You’ll note that this wasn’t called out above as a design consideration; that’s because it wasn’t. However, this isn’t that invasive of a request. It can be treated as a middle processing step.
How we Adapt
So, one insights from the jump: we only need to check for obstacles on the guards path. This means we can run the automata like normal and check at each step if an inserted wall would cause a cycle. That is this was solved. At every step in the journey: a wall was inserted, the guard checked for a cycle, success is tracked.This worked like a charm for the sample input… and every test case I could come up with. However, for the “real” input, it was no use.
The thing about the problem statement that I didn’t realize was that the obstacle is placed at t[0].
So, it will be there from the beginning of the guards journey.

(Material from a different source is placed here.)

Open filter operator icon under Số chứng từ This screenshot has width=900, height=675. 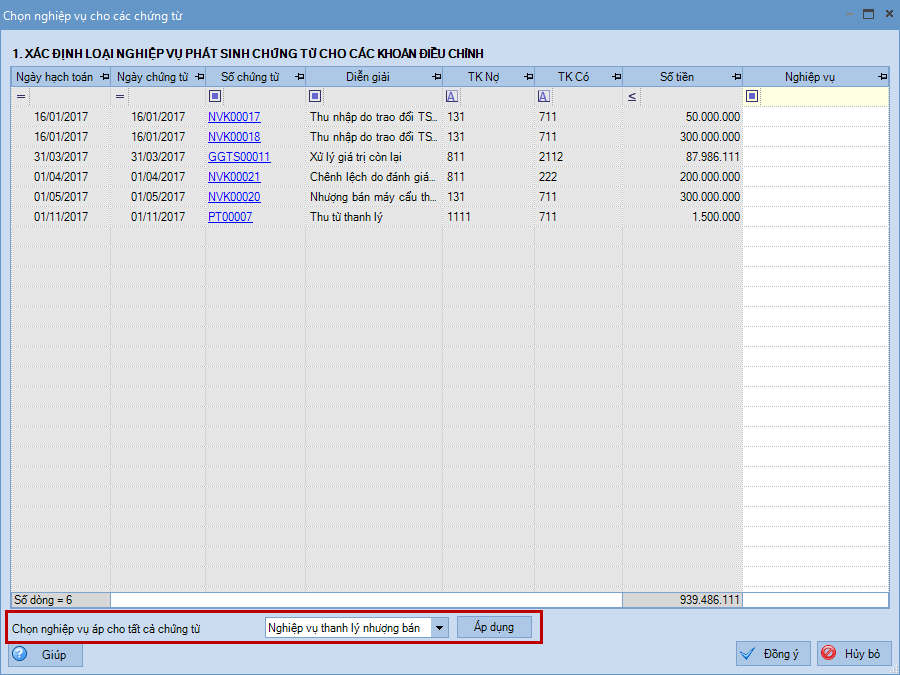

This means, if you place a new wall at a place and you create a cycle but internal to the new structure it doesn’t count.
For example,
..... .....
..#.. ..#..
.#.#. .#v#.
.#.#. -> .#.#.
..... ..0..
..... .....
..^.. ..^..
Here, the left is the initial map and the right is the false positive cycle.
The new wall is denoted with the 0.
As you can see, to the guard within the new structure a cycle is obvious.
However to the guard that will hit it from the outside, there will be no such cycle.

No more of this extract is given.